While naturalism, with its affinity for decline and attrition, may provide part of the answer to this development, the hero's artistic ambition is clearly the root cause. With editors being able to use only what is “popular,” his Romantic notion of inspiration—shown when he exclaims after his “exalted moment” in Part One, “It's God! It's God!”—can never satisfy the expectations of bourgeois society. Consequently, he loses out in the struggle for existence. His situation is not unlike that described by Marmeladov in
Crime and Punishment
when he implies that he has “nowhere . . . to go”:
23
the city has become a labyrinth, a place without exit, and society a dead-end street. However, unlike Dostoyevsky, Hamsun accentuates the absurd aspects of this quandary.
Here is perhaps what today's reader will find most congenial in Hamsun's protagonist, namely, his awareness of the absurdity of all things human. Twenty-five years before Kafka created Gregor Samsa, man as an insect, and more than fifty years before Camus popularized the absurd hero as a modern Sisyphus, Hamsun in
Hunger
did both. The book swarms with insects and insect images, applied in describing the hero as well as other figures: “I felt I was myself a crawling insect doomed to perish, seized by destruction in the midst of a whole world ready to go to sleep” (Part One). The chief difference from Kafka is that Hamsun maintains a basically realistic perspective. Like Sisyphus, the hero keeps rolling his rock without letup: “When a piece was finished I began a fresh one, and I wasn't very often discouraged by the editor's no,” he writes (Part One).
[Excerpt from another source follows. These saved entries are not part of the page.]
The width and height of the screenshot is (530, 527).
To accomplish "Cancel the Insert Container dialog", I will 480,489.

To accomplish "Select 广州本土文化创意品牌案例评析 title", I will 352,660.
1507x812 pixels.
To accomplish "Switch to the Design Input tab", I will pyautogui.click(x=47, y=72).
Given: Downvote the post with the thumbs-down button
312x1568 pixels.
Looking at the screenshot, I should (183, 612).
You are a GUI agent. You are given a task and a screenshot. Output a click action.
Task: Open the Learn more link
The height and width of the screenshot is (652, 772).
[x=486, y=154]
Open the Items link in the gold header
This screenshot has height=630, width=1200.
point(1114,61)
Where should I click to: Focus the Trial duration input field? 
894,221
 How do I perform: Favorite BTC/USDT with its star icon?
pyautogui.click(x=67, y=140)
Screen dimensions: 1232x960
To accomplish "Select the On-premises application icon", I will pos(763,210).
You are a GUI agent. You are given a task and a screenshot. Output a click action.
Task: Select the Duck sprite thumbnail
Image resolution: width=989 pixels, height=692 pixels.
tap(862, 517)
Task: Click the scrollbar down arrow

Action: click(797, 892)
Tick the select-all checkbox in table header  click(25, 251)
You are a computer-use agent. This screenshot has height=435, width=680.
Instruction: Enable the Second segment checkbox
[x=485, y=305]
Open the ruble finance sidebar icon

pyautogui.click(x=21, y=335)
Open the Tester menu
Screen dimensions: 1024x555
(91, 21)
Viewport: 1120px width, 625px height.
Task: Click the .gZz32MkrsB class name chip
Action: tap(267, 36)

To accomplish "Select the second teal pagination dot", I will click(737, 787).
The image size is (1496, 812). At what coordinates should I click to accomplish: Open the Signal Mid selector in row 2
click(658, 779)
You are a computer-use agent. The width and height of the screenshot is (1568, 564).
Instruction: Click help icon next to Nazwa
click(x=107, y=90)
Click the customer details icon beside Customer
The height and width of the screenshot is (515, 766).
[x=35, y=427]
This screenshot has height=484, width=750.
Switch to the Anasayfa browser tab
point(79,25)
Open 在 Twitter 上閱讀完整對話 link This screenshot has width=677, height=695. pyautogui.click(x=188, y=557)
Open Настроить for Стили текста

The book's very form, with each of four parts representing a new beginning, expresses the Sisyphean struggle and defeat, followed by renewed efforts.
Specific similarities with Camus' notion of the absurd include, from the very outset, the hero's confrontation with death in the form of Madam Andersen's “shrouds” and his “broken-down coffin” of a room. These reminders of mortality are the more poignant because of the hero's vulnerable physical condition. He experiences Heidegger's authentic “Being-toward-death.” Much of his strange behavior, even his
joie de vivre
—so paradoxical under the circumstances—can be understood in the light of the imminent threat of dying. That threat is most vividly evoked in the jail sequence, where he fears being “dissolved” into the impenetrable darkness of the cell (Part Two). Only a word meaning something “spiritual” can help him preserve a certain integrity. But it is his unrelenting pride that pulls him through the worst: metaphorically as well as physically, he wants to “die on . . . [his] feet” (Part Four). While the thought of suicide does occur to him, it never becomes a real possibility; nor does he seek solace in a transcendent hope, metaphysical consolation. As in Camus' work, the accent is on a peculiar kind of modern heroism, one totally devoid of metaphysical guarantees. It is not, however, devoid of metaphysical humor, as when the hero parodies Biblical language in a reversal of the man-God relationship: he will turn his back on the hypothetical God he addresses, he says, because “you did not know the time of your visitation.” Like Stephen De dalus, in Joyce's
A Portrait of the Artist as a Young Man
(1916), he proclaims
Non serviam
: “I shall renounce all your works and all your ways,” he says, parodying the Christian vow to forgo the Devil (Part Three).